• Assignment
Switch "Find the location of" to "Locate" in the lines starting with the one that contains "The width and height of the screenshot is (1500, 687)." and going on through the one that contains "coordinates (130, 444).", and give those lines again with nothing else changed.

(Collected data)

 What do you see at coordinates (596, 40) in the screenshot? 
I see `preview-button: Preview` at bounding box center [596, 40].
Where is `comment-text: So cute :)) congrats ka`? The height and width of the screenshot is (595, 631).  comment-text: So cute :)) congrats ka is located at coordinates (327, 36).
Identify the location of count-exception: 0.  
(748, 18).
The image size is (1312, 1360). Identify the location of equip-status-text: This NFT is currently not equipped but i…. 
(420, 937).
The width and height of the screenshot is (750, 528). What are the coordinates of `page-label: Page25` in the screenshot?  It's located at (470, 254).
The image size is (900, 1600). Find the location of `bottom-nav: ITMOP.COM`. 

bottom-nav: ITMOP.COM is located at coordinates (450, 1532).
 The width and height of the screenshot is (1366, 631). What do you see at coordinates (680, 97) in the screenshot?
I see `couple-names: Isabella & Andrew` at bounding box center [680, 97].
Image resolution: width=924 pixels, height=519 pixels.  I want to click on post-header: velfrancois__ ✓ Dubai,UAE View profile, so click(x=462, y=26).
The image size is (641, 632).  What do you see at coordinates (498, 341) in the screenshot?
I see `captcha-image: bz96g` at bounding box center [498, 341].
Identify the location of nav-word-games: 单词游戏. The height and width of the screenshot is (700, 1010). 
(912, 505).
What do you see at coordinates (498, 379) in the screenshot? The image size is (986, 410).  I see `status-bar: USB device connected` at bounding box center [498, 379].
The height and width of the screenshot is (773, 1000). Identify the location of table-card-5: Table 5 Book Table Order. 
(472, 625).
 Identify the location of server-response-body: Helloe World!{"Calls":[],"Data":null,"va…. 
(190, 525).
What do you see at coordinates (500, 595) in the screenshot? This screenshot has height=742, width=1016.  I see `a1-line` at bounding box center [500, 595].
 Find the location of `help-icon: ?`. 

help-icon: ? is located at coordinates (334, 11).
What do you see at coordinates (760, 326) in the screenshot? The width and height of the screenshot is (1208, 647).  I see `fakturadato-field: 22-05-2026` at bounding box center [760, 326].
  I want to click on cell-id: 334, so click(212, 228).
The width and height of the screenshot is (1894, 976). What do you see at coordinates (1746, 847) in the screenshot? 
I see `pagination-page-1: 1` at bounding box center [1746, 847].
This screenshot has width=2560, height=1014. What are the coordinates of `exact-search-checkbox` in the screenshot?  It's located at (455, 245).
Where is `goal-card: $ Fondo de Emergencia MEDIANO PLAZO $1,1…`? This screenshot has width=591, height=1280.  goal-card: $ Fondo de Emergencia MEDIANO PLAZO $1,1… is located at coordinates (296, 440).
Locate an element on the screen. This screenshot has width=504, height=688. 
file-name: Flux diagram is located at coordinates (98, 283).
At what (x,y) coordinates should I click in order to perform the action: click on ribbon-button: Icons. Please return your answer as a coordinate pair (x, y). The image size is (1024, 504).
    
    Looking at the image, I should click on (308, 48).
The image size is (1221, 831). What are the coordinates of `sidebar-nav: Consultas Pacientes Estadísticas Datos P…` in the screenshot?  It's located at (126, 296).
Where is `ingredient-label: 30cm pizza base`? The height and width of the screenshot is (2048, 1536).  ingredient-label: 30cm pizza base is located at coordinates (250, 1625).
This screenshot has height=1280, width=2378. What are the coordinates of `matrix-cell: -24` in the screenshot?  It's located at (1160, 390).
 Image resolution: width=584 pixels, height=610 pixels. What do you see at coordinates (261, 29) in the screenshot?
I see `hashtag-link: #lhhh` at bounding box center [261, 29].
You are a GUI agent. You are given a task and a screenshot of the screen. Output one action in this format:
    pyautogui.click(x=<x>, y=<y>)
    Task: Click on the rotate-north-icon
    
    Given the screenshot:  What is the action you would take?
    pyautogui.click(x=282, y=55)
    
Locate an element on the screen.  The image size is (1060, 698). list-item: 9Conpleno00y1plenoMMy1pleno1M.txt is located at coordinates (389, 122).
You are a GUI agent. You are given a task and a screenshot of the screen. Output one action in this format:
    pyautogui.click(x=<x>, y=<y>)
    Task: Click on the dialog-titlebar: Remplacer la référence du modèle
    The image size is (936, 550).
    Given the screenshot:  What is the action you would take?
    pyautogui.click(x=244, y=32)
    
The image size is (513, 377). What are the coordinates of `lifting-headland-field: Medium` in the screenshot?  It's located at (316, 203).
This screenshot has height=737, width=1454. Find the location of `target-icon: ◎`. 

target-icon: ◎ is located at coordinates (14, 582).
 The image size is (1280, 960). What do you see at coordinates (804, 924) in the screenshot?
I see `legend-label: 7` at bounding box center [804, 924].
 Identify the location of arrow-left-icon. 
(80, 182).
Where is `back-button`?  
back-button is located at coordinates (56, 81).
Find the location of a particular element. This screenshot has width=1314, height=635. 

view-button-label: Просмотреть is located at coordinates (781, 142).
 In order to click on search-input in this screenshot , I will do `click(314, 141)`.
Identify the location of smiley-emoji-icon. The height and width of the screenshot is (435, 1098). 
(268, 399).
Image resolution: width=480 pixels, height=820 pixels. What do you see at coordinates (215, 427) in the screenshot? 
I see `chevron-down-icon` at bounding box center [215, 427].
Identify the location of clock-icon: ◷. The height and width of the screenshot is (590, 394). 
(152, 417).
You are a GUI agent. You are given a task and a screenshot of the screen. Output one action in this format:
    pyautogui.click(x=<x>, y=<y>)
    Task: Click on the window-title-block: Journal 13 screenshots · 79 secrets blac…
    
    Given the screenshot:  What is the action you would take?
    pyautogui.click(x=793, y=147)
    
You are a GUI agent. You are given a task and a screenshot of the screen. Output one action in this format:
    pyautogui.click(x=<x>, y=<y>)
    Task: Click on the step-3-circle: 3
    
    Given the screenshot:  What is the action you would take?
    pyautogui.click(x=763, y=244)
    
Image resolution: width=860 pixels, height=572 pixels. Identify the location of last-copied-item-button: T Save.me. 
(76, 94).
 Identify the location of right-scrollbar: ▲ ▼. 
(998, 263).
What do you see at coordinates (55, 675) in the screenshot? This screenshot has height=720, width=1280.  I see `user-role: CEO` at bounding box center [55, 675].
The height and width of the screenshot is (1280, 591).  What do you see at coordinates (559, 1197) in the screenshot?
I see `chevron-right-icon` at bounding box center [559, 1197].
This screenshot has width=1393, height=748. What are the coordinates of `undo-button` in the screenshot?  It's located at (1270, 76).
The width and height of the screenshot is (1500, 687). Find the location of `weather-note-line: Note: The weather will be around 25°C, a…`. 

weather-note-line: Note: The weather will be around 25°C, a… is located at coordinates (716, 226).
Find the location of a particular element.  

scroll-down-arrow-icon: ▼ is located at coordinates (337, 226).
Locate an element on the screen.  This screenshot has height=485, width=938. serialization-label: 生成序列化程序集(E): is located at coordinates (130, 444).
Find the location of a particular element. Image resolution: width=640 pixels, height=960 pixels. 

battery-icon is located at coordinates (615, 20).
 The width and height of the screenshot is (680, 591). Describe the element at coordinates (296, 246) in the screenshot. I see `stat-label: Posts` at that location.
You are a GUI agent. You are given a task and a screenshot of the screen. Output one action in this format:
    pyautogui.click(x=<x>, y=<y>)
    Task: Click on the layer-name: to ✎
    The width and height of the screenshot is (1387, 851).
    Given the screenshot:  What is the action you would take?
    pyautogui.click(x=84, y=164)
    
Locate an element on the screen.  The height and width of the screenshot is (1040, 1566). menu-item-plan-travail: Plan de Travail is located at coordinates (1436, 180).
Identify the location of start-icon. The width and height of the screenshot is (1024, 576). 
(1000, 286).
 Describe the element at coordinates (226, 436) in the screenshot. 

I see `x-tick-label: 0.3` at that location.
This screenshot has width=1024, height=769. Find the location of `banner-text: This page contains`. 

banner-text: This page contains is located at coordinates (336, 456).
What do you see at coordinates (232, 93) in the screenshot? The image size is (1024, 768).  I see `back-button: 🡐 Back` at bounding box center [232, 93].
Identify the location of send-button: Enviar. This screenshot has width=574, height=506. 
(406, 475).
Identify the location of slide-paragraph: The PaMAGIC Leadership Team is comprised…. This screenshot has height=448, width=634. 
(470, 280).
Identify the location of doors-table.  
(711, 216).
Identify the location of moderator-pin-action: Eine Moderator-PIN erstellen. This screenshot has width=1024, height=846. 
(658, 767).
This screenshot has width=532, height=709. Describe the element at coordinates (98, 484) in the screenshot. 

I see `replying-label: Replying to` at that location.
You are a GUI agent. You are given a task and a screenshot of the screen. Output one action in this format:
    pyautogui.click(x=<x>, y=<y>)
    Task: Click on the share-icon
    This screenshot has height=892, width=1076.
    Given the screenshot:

• Solution to the exercise
The width and height of the screenshot is (1500, 687). Locate `weather-note-line: Note: The weather will be around 25°C, a…`. 

weather-note-line: Note: The weather will be around 25°C, a… is located at coordinates (716, 226).
Locate a particular element.  

scroll-down-arrow-icon: ▼ is located at coordinates (337, 226).
Locate an element on the screen.  This screenshot has height=485, width=938. serialization-label: 生成序列化程序集(E): is located at coordinates (130, 444).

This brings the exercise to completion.